What you should do
The line with "Where should I click to: Close" starts the range, and the last line of the listing ends it. Retype that range exactly, without pictures.

[Start of section]

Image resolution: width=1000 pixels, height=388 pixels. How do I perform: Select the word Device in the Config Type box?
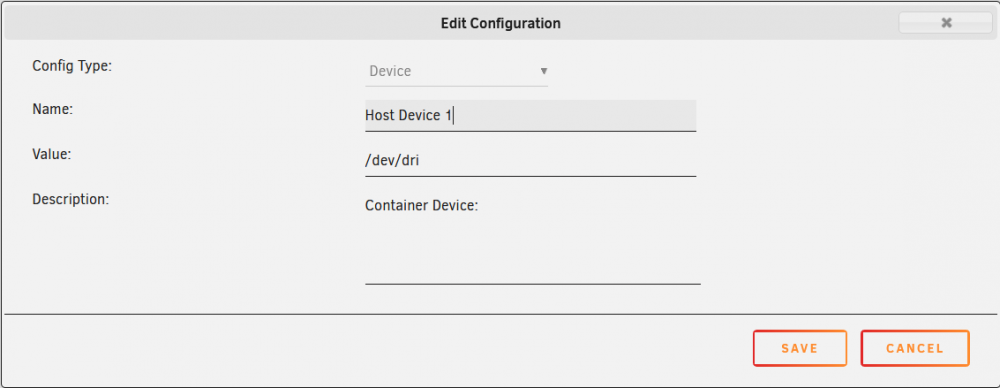[390, 71]
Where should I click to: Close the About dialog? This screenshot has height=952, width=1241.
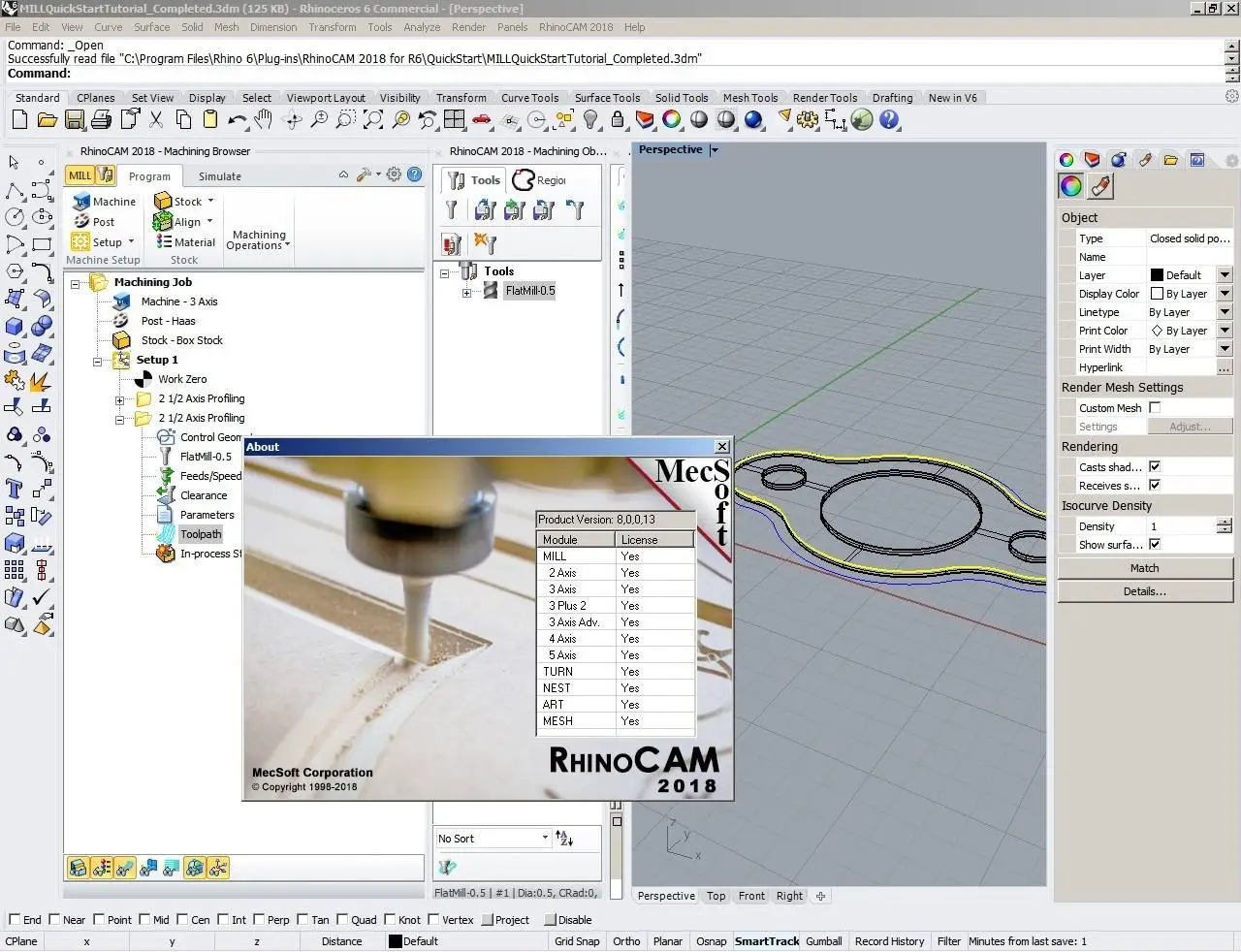(722, 447)
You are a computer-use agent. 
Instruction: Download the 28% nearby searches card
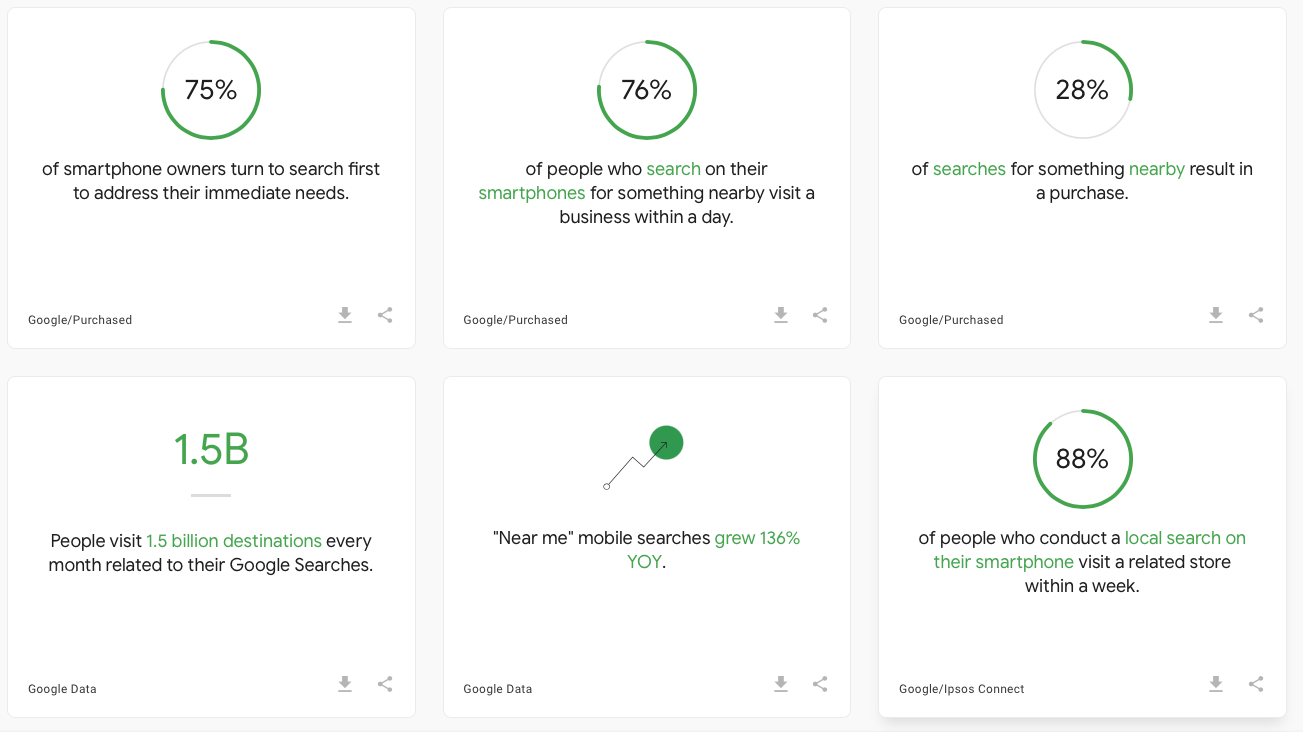tap(1216, 315)
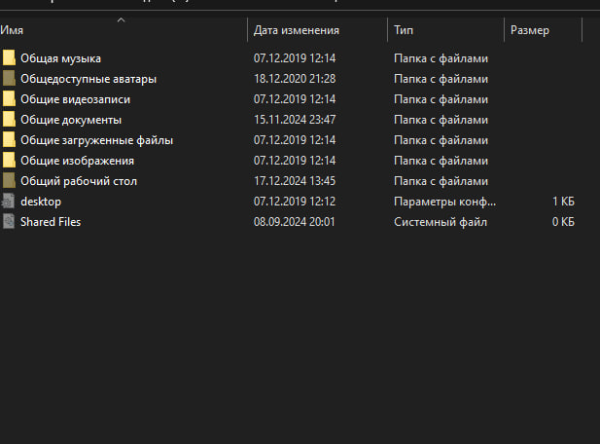This screenshot has width=600, height=444.
Task: Select the Общая музыка folder name
Action: [x=60, y=58]
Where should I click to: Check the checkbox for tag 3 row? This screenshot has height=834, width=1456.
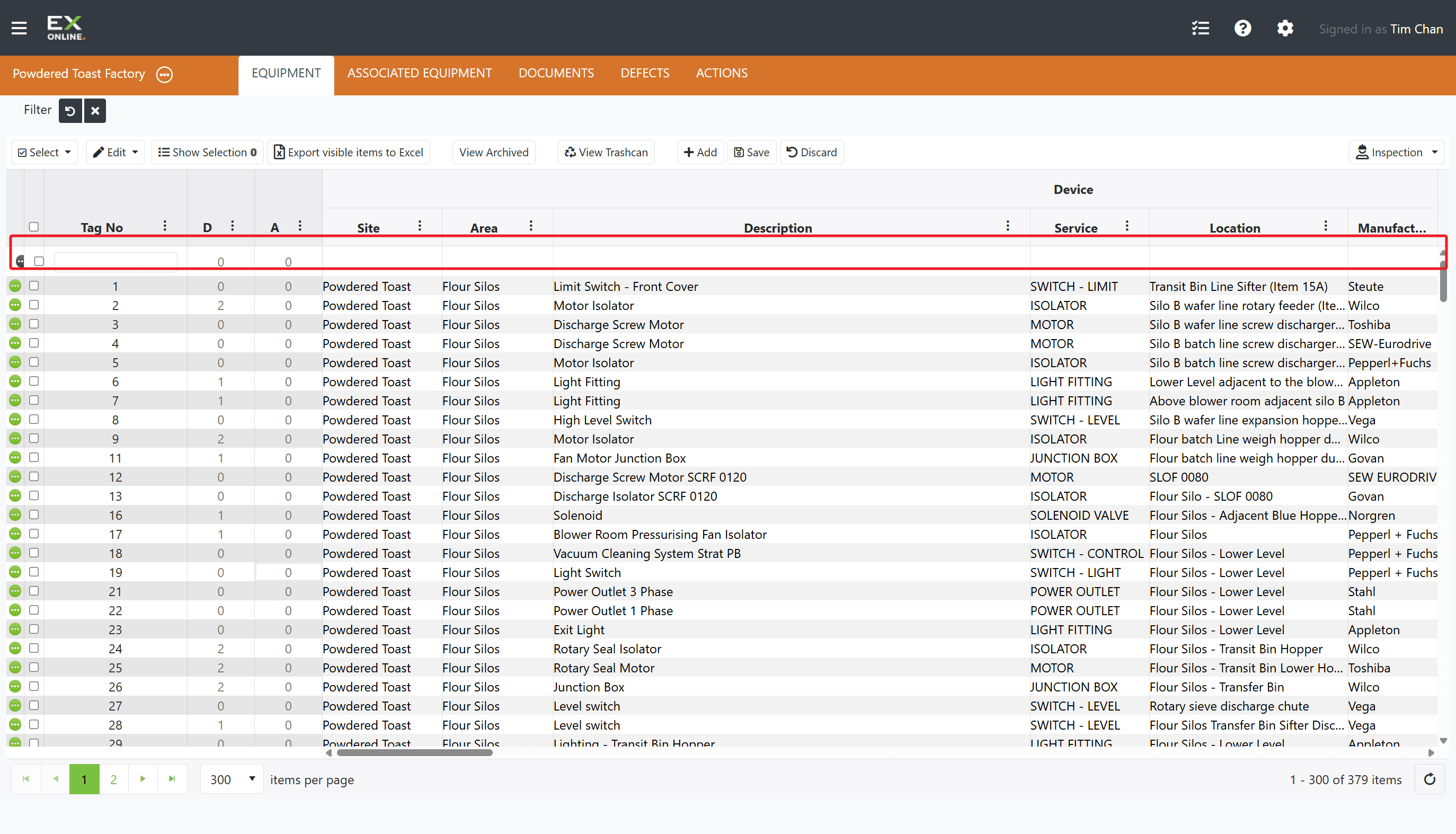pyautogui.click(x=34, y=324)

[End of section]

Task result
Where should I click to: Close the About dialog? This screenshot has height=952, width=1241.
(722, 447)
You are a computer-use agent. 
Instruction: Download the 28% nearby searches card
tap(1216, 315)
This screenshot has width=600, height=444.
Task: Select the Общая музыка folder name
Action: [x=60, y=58]
Where should I click to: Check the checkbox for tag 3 row? This screenshot has height=834, width=1456.
pyautogui.click(x=34, y=324)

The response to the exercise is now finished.